Recovery from pneumonia and being in intensive care

Hi everyone back in the beginning of March I was very poorly, I am a brittle asthmatic so do not have the best of health anyway, my day was a normal day and in the afternoon I began to feel quite wheezy and breathless it resulted in me having to be blue lighted to hospital and 3 days later I remembered feeling very strange and thinking what sort of dream is this, and then there was my mum!! Telling me how very very ill I had been, I had pneumonia and had no symptoms until that day when my chest was bad, my husband said that the Drs kept asking him how long had I had the flu and he had replied she hasn't had the flu!! He also said that just didn't know how to treat it as medication they were giving me was not working.

I was discharged from hospital a few days later and suffered such anxiety and worry about coming home and 4 months on I just cannot get my head around things, I spoke with a hospital physologist who was very supportive and made a difference, but I still get very very tired, my memory is not the best ( and it used to be sharp) and although I am much better still do not feel well if that makes sense, I am normally a confident person and my husband said that he could see how I had lost my confidence slightly, I feel quite depressed about life at times not all the time but would just like to try and put this all behind me and enjoy life as I am not feeling it at the moment.

Please help!!

Thank you for reading. Hope it wasn't too boring!!!


3 Replies

  • Hi Sam,

    What you're describing is quite normal for someone who has been through such a traumatic experience, being admitted to ICU is something you can never prepare yourself for, having spent 3 months in ICU four and half years ago I can understand your feelings of anxiety after discharge, the memories of ICU, the noises, smells, bad dreams and the fears we often have of the illness returning.

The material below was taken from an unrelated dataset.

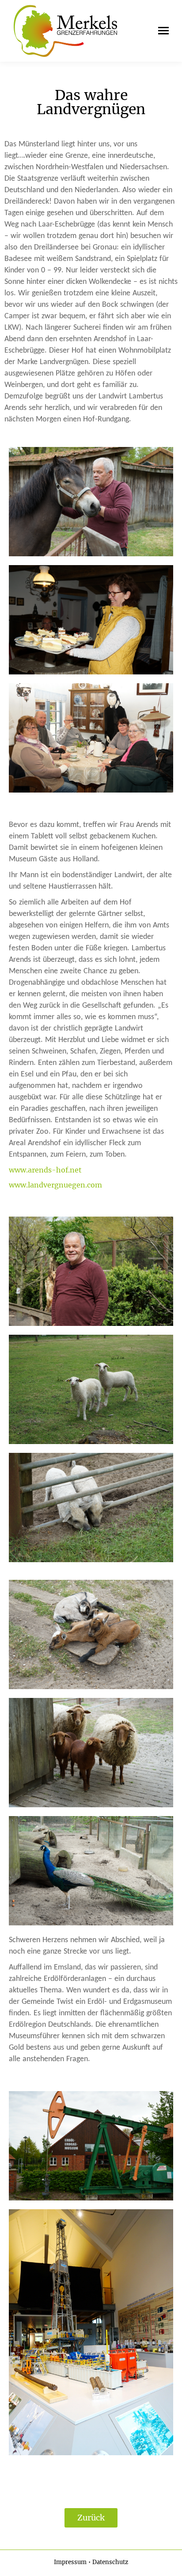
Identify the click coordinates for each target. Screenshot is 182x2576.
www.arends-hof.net (45, 1169)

    It's still very early days for you and I can say things do get better with time but you must allow yourself time to recover.

    I was never an over confident person but now I've spoken at conferences and to healthcare professionals about my time in ICU and subsequent recover post ICU, it's my way of giving something back.

    ICUsteps have a number of local support groups around the country run by ex-patients & healthcare professionals which can offer great support as they understand what you've been through as they've been through it to, all details are available on the website at

    Best wishes on your continued recover from a community that's always here to support you.


  • Bill

    Thank you for taking the time to reply to me, it is very comforting to read your words and know that it is early days, I guess as I have children and being a brittle asthmatic when I have been ill before with my asthma I would.cone out of hospital virtually a new person, with huge energy, happiness and excitement almost, but this has not been the case but this has not just been asthma, although very happy to be alive I struggle with life, I know exactly what you mean about icu I visited the staff not long after being discharged and looked at the bed I was in and wanted desperately to see the nurses who looked after me but they were all on different shifts so i was unable to thank them personally.

    I will have a look on the website, thank you again.


  • All very normal experiences of ICU treatment. I spent a month in a coma whilst being ventilated for Acute Respiratory Failure. It took me a year to recover physically and about 2 years for the psychological effects to wear off. I took the positives out of my life threatening experiences like I am still alive, less anxious and more empathetic towards people and enjoy life in general. I am sure given time you will move on from your illness but you have to put it behind you or you will never move on. I am not saying forget it as I never will but you have to be positive and treat it as a learning experience. Best wishes, Edward.